Depressingly, the release of the Bureau of Labor Statistics' 2009 third quarter report last week showed more of the same.
- Non-farm labor productivity grew at a faster rate (8.1 percent) than hourly compensation (5.4 percent).
- Unit labor costs [a gauge of inflation and profit pressures closely watched by the Federal Reserve] in nonfarm businesses fell 2.5 percent.
- Manufacturing sector productivity grew 13.4 percent in the third quarter of 2009, as unit labor costs fell 6.1 percent.
Unemployment in the U.S. is the highest it's been since the Great Depression, and a large number of businesses have been forced to cut labor costs--which they do by getting rid of workers. However, manufacturing expectations don't reflect these reduced workforces. Rather, workers are just expected to do the work equivalent of 1.5 to 2 full-time jobs. Mass layoffs have also resulted in a fear of job loss that has greatly eroded workers' bargaining power.
Let's put all of this together: Workers' productivity has increased at a negative costs to employers. Companies are keeping a bigger share of profits, and their labor costs are falling--all while workers' wages remain relatively stagnant. What does this all mean? CNN blog Anderson Cooper 360 has the idea:
While [this] does signal inflation is under control, it also means workers are feeling a tight squeeze on their wages.
Firedoglake also has an explanation for the phenomena:
There used to be an unspoken deal between labor and capital that profits from productivity increases would be split, wages would rise as productivity increased.
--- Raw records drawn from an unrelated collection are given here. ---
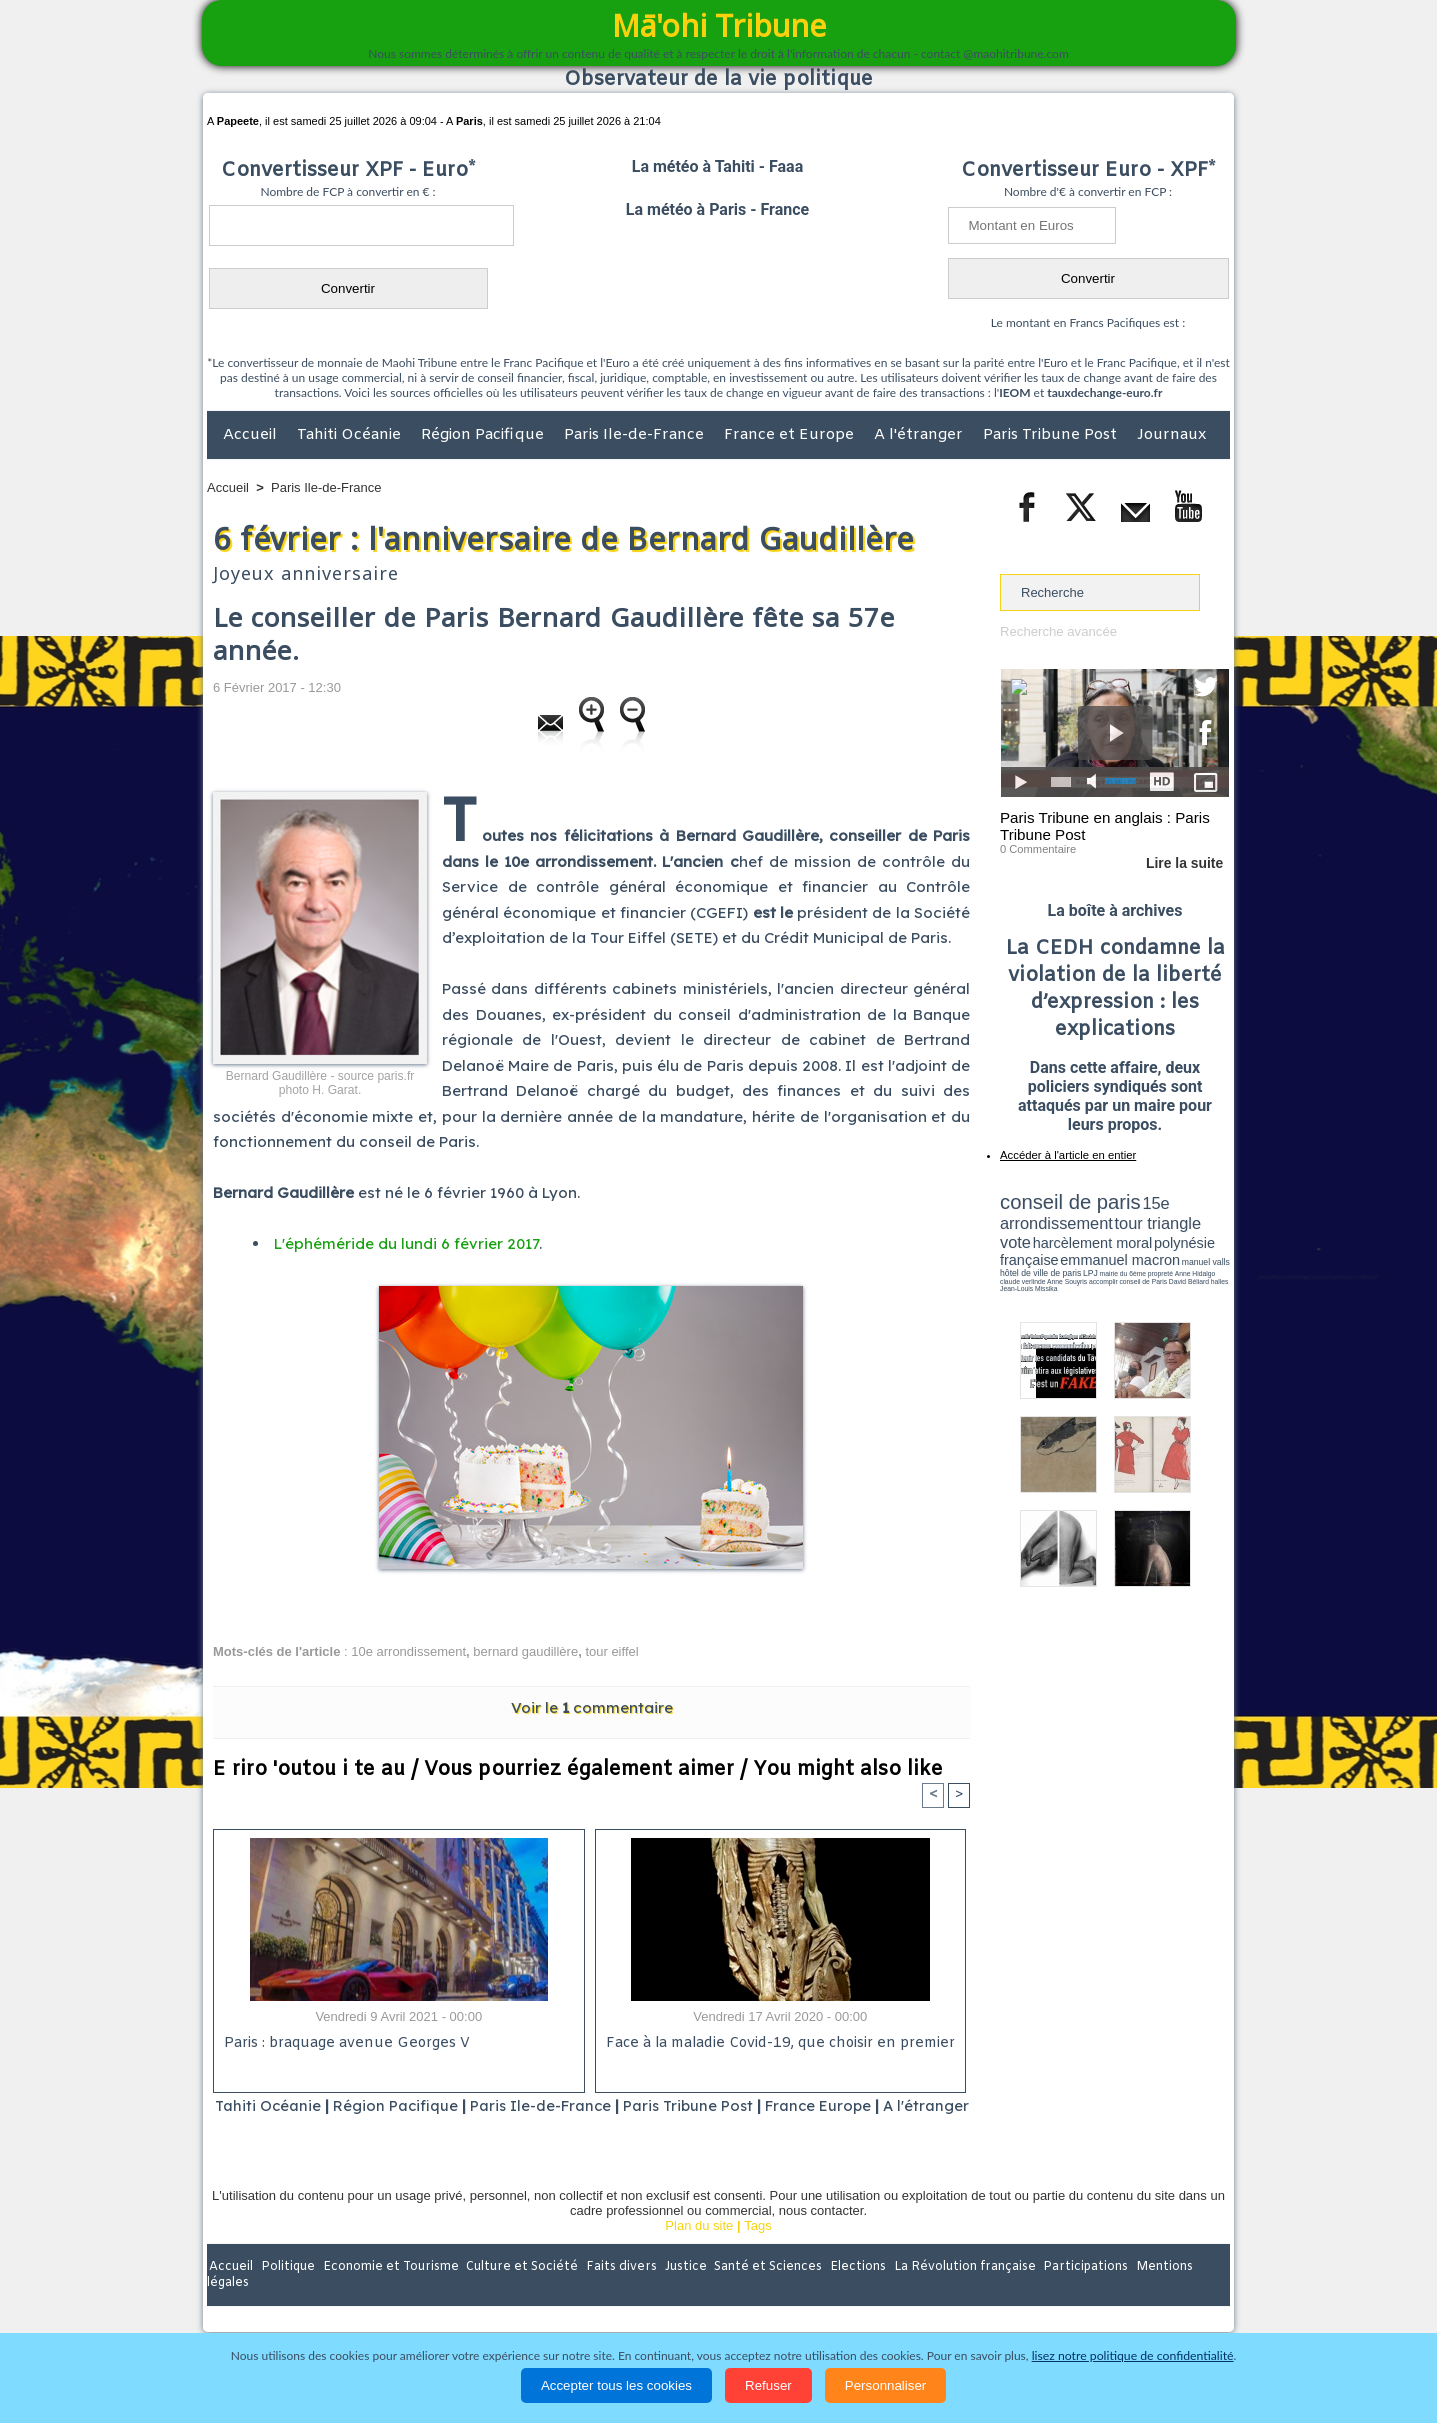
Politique (288, 2293)
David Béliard (1062, 1270)
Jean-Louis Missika (1124, 1270)
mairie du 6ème (1035, 1263)
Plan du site (699, 2251)
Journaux (1171, 435)
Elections (850, 2293)
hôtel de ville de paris (1189, 1252)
That deal was broken in 1980, and since then, capital has taken all the money, at least the part that didn't go to pay bonuses on Wall Street. Wages have been stagnant.
Even as workers take on more responsibilities and work longer hours to enable their employers to produce the same results with fewer employees, they are not sharing in the wealth they helped create.
If the minimum wage had moved in tandem with the vast increases in productivity over the past 30 years, it would be $19/hour. Instead, more than 28 million people--about a quarter of the working-age workforce--who work full time yet still earn less than the income that marks the federal poverty line for a family of four.